Apesar do auxílio emergencial para pessoas desempregadas e trabalhadores informais no valor de 600 reais, podendo chegar a 1.200 reais no caso de mães e pais solteiros que são chefes de família, que deve ficar claro que não foi inciativa do governo Bolsonaro, mas sim do Congresso Nacional a partir de uma articulação dos parlamentares de oposição, centrais sindicais e movimentos populares que garantiram esses valores, pois pelo governo queria o auxilio seria de apenas 200 reais.
E Bolsonaro, por boicote e/ou incompetência, tem dificultado o acesso ao auxílio e protelado os pagamentos para quem tem direito ao benefício. Outra constatação é que a medida não contemplará a todos que precisam, e que os inúmeros problemas sujeita a população a arriscar sua saúde em longas filas para saber se terão ou não acesso ao auxílio, num misto de masoquismo e humilhação que não nos surpreende.
Diante deste cenário, temos ainda o desafio de nos prepararmos para o fim da pandemia, que antecipou mudanças significativas no modo de trabalho e nos meios de produção. Precisamos discutir essa relação com a sociedade e garantir que o ônus dessa crise sanitária não recai sobre os trabalhadores e a população. Temos que refletir conjuntamente sobre a sociedade que queremos, e nessa sociedade qual é o papel do Estado. É um Estado mínimo como defende Bolsonaro e seu ministro Paulo Guedes ou se é um Estado indutor, que produz política pública, distribui renda e fomenta políticas sociais para equalizar os problemas da sociedade?

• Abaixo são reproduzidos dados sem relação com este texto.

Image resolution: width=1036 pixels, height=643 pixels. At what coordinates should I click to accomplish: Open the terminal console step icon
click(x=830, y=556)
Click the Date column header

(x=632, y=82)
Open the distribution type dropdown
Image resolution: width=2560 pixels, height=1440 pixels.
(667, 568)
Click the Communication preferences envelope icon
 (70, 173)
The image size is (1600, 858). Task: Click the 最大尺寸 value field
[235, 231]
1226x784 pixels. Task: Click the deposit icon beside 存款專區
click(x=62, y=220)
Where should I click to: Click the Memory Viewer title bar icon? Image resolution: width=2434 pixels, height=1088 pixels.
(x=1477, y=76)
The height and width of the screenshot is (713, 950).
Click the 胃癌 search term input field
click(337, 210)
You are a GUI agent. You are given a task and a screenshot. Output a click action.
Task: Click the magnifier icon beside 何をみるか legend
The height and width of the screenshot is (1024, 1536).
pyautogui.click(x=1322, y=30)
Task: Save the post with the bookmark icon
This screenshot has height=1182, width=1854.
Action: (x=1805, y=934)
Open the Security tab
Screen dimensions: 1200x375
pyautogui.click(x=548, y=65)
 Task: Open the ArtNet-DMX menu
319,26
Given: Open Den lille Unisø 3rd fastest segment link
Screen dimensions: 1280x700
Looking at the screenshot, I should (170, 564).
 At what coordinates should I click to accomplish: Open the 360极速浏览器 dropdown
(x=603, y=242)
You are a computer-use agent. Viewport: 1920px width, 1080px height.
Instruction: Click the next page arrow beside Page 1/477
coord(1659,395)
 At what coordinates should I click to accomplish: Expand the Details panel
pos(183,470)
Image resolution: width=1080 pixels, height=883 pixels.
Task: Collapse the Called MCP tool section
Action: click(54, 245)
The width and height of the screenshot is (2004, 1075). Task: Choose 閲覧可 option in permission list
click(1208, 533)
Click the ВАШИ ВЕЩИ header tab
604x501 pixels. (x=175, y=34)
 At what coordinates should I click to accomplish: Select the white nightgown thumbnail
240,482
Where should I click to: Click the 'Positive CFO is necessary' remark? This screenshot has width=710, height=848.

Não podemos aqui deixar de destacar a importância do nosso Sistema Único de Saúde (SUS), no combate ao coranavírus que precisa cada vez mais do nosso apoio na luta em sua defesa. Também destacamos o papel fundamental dos trabalhadores e trabalhadoras da saúde entre outros considerados dos serviços essenciais que estão na linha de frente para garantir atendimento à população.
Por isso, nesse 1º de maio histórico, que pela primeira vez será totalmente virtual, devido à necessidade de reforçarmos as medidas de isolamento social, recomendadas pela Organização Mundial de Saúde (OMS) e pelas autoridades sanitárias e pesquisadores de todo o mundo, será marcado pela solidariedade com quem mais precisa. Muitos dos nossos sindicatos já têm promovido ou apoiado ações locais/regionais, seja com arrecadação de alimentos não perecíveis, produtos de limpeza e higiene, ou disponibilizando suas estruturas para o poder público criar espaços de atendimento à população.
Neste Dia do Trabalhador e da Trabalhadora reforçamos ainda a importância de, mesmo diante dessa crise, do isolamento e distanciamento social necessário para conter a propagação da doença, seguirmos organizados no combate às medidas do desgoverno Bolsonaro e na luta em defesa dos direitos da classe trabalhadora, da população brasileira, das instituições democráticas e da nossa democracia.